Aliado de Lula se reúne com europeus e defende China como mediadora na Ucrânia
Ex-chanceler Celso Amorim falou sobre política externa com diplomatas da UE em evento de missão francesa
11.jul.2022 às 7h00
Bruno Boghossian
Ricardo Della Coletta
BRASÍLIA - Principal conselheiro do ex-presidente Luiz Inácio Lula da Silva (PT) para assuntos internacionais, o ex-chanceler Celso Amorim se reuniu no último dia 28 com um grupo de diplomatas europeus para apresentar o que seriam as linhas gerais da política externa de um terceiro mandato do petista.
Amorim viajou a Brasília para participar de uma reunião organizada pela representação diplomática da França, comandada pela embaixadora Brigitte Collet. Além dos franceses, participaram o chefe da delegação da União Europeia no Brasil, Ignacio Ibáñez, e representantes das demais missões europeias em Brasília.
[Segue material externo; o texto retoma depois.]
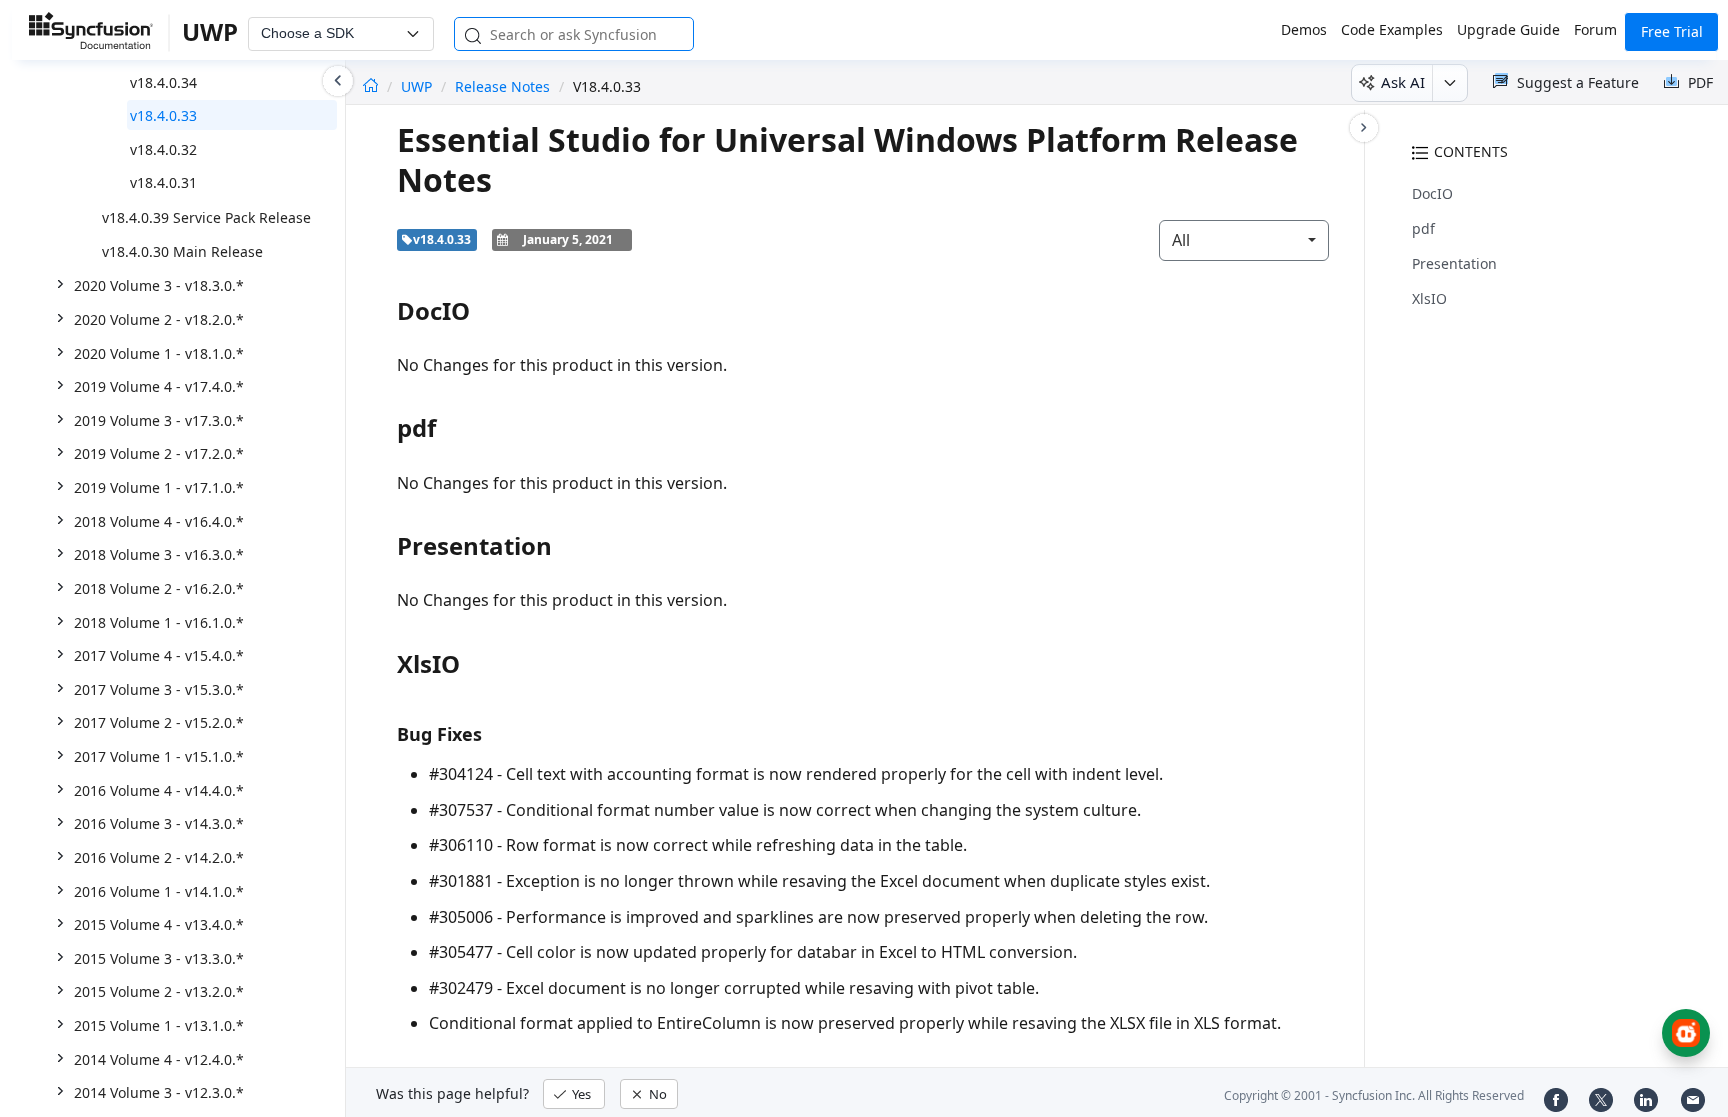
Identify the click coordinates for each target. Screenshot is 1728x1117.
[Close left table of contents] (338, 81)
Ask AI (1403, 82)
A conversa se deu num contexto em que Lula lidera as pesquisas de intenção de voto, com 19 pontos de vantagem sobre Jair Bolsonaro (PL), segundo o último levantamento do Datafolha. Alguns governos europeus —notadamente o de Paris, anfitrião do encontro— têm ainda um histórico de conflitos com o atual presidente.
Procurada, a embaixada da França no Brasil não quis se manifestar.
De acordo com relatos feitos sob reserva, o ex-ministro das Relações Exteriores iniciou sua apresentação ressaltando que não é dirigente do PT e que não participou da elaboração das diretrizes do plano de governo de Lula. Portanto, não falaria em nome do ex-presidente ou da campanha.
A avaliação entre os presentes, no entanto, é que Amorim será uma das vozes mais ouvidas pelo petista em temas internacionais num eventual novo governo —não importa quem esteja no Itamaraty.
Um dos pontos debatidos com os europeus foi a Guerra da Ucrânia, tema central na agenda da União Europeia, que apoia a resistência militar liderada por Volodimir Zelenski contra a Rússia —mesmo em meio a tensões e sinais de cansaço.
Em março, uma entrevista de Lula à revista Time causou mal-estar, depois de o petista dizer que o líder ucraniano era tão responsável pela situação quanto Vladimir Putin e que EUA e UE estimularam o conflito.
Ainda segundo os relatos, na reunião Amorim afirmou que a Rússia precisa ser criticada, por ter cruzado uma linha vermelha ao invadir um território sem autorização das Nações Unidas, mas classificou a estratégia do Ocidente de debilitar Moscou por meio de sanções de "extremamente perigosa" —Bolsonaro já criticou o mecanismo.
Participantes do encontro disseram à Folha que Amorim argumentou que é necessário ter uma dose de "realismo político" e encontrar um mediador com poder de persuasão sobre os dois lados. Papel, segundo ele, que poderia ser desempenhado pela China. Pequim firmou, antes do conflito, uma "parceria sem limites" com a Rússia, em um movimento criticado pelos EUA, que travam com a potência asiática uma Guerra Fria 2.0.
Os presentes também quiseram saber a opinião do ex-chanceler sobre o acordo entre UE e Mercosul. Assinado em 2019, o tratado está bloqueado principalmente por causa das críticas de europeus como a França à agenda de Bolsonaro para o ambiente. Para o governo brasileiro, a posição de Paris é tachada de protecionismo agrícola.
Os europeus estavam apreensivos por declarações recentes de Lula. Numa viagem ao continente em novembro, o petista defendeu a reformulação do acordo comercial.
Segundo pessoas na plateia, Amorim moderou essa fala: defendeu que o tratado precisa passar por "reflexões e ajustes" que preservem condições para o desenvolvimento industrial e tecnológico dos membros do Mercosul.
Ele ainda fez o alerta de que não pode haver pressa, defendendo que o acordo não seja assinado antes do início de um eventual novo governo —o argumento é de que um texto assinado ainda na gestão Bolsonaro teria "vício de origem".
O ex-ministro abordou ainda pleitos históricos do Itamaraty, como o de uma reforma no Conselho de Segurança da ONU. Segundo ele, a estrutura do colegiado não tem sido eficaz para a resolução de desafios globais.
Amorim detalhou sua visão sobre o papel da Europa para o Brasil, afirmando que a UE tem um papel estratégico no cenário global, podendo servir como ponto de equilíbrio num mundo cada vez mais dividido pela disputa EUA-China.